If you have a large cam overlap, then lowering the back pressure to far can cause the incomming fuel charge to exit through the still open exhaust valve rather than filling the chamber rather than just scaveging the exhaust out. Too little flow however will mean the incomming fuel charge is blocked by the escaping exhaust
For each overlap/engine/fuelling/revs combination there is a perfect exhaust flow that allows the exhaust gas to exit and the fresh charge to fill the chamber.
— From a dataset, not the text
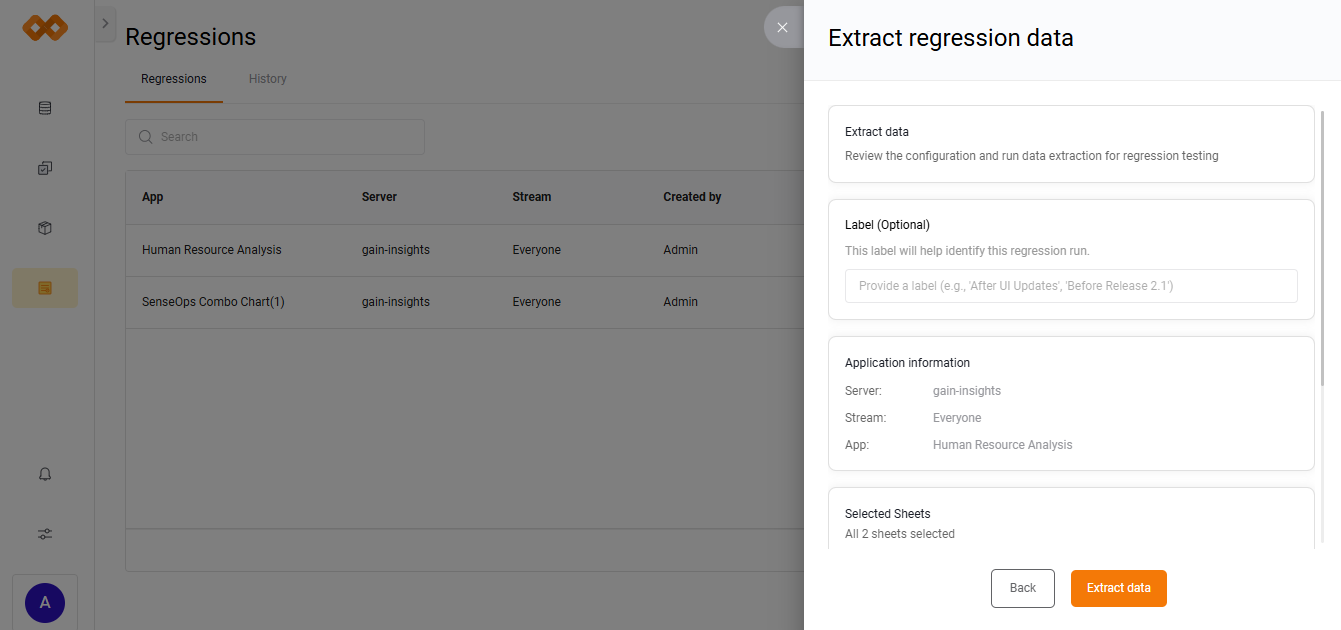Click the label input field

pos(1070,286)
Its a bit of a suck it and see situation for each engine
Its not back pressure as such either, its reflected pulses.
"Modern Engine Tuning" and "Modern Exhaust and inlet manifold design" (both really good books) describe situations when increasing and decreasing flow can help, in reality there is a narrow band that is good for your engine
In general an increase in "backpressure" can raise the fuel charge (up to a point) and increase torque, whereas a decrease tends to aid gas flow (again up to a point)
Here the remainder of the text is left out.